12% of Scots struggling to pay rent or mortgage
The number of people in Scotland who say they are struggling to pay their rent or mortgage has increased by nearly a third in the last two years, a new survey has revealed.
New research by YouGov on behalf of Shelter Scotland last month found that 12% of respondents were currently struggling to pay their rent or mortgage, up from 9% two years ago when the same survey was conducted. 12% is equivalent to nearly 200,000 households.
Worryingly, nearly 4 in 10 (36%) respondents say they would struggle to pay their rent or mortgage if it rose by as little as £50 a month during 2019, while 39% admitted they had at least once borrowed money from a friend, used a credit card or used their savings to pay their rent or mortgage.

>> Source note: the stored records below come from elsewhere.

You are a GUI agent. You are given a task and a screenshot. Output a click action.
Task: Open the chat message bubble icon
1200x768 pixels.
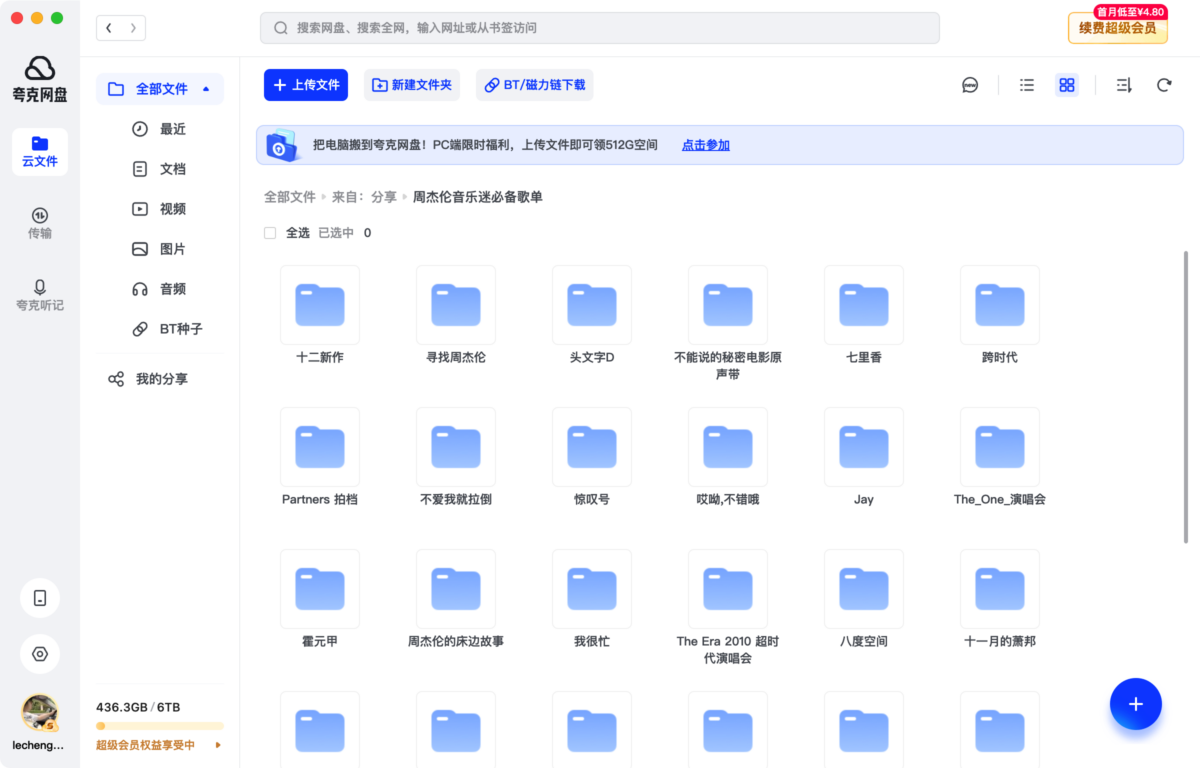(x=970, y=85)
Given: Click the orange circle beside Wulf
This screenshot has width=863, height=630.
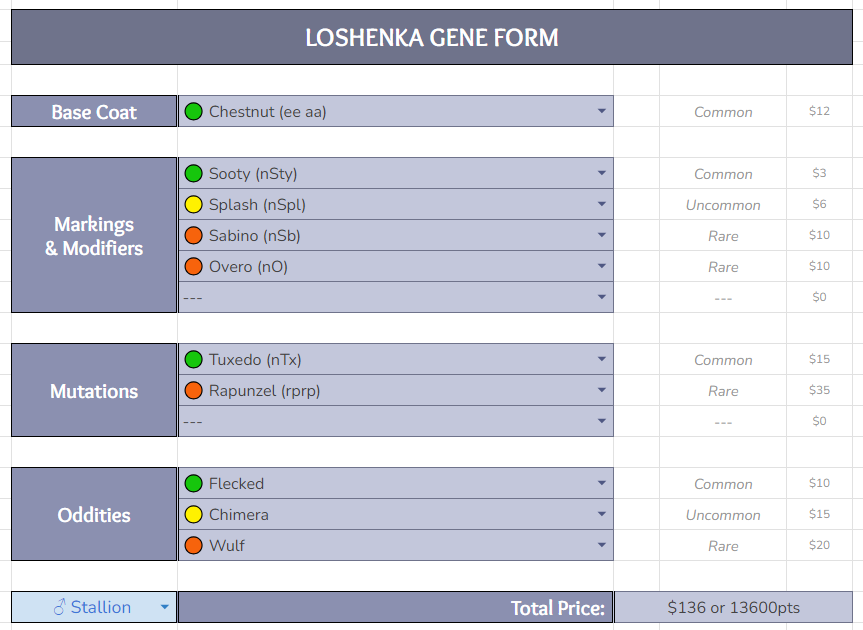Looking at the screenshot, I should point(193,545).
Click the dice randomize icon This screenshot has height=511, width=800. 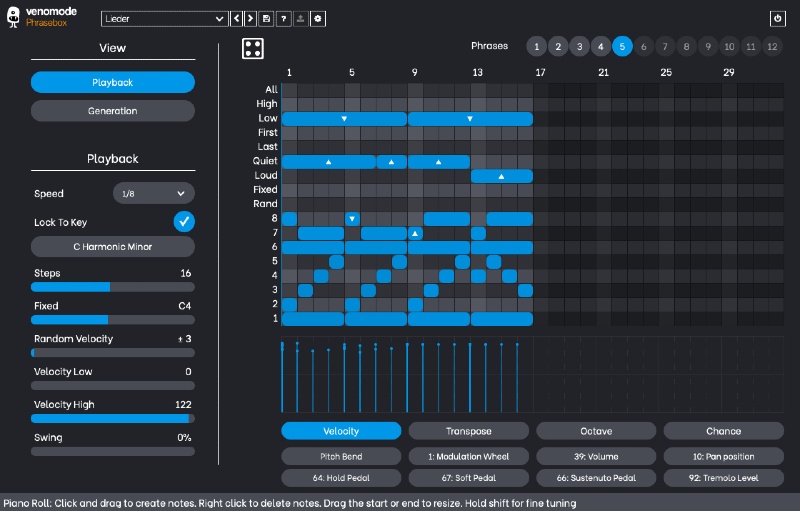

Shelter Scotland is warning that ignoring money worries rather than seeking advice could lead to people’s homes being put at risk. Last year the charity helped more people than ever before via its free national helpline, digital chat and online advice - with 46% of those helped needing advice on keeping their home.
The charity said one household every 18 minutes was made homeless in Scotland last year, with nearly 11,000 households forced to live in temporary accommodation, including more than 14,000 children. Shelter Scotland says its advisers are on-hand to help anyone worried about paying for their housing costs, at risk of homelessness or struggling with bad housing.
Graeme Brown, director of Shelter Scotland, said: “It’s quite clear from these numbers that tens of thousands of people in Scotland are entering 2019 worrying about meeting the costs of their rent or mortgage over the next few months and that many thousands more would struggle with even a modest rise on those costs.
“A perfect storm of austerity, harsh welfare reforms, stagnant wages, job insecurity and the high cost of housing are making it harder for people to make ends meet and plan for the future.
“It’s a disgrace that in 21st Century Scotland so many people should have to worry about the basic right of keeping a roof over their heads.”
Graeme Brown added: “It’s absolutely vital that people who do find themselves struggling to make ends meet and keep a roof over their heads should seek help sooner rather than later. It’s much better to put a plan in place to deal with debt and arrears in the early stages rather than wait for eviction notices and court orders.”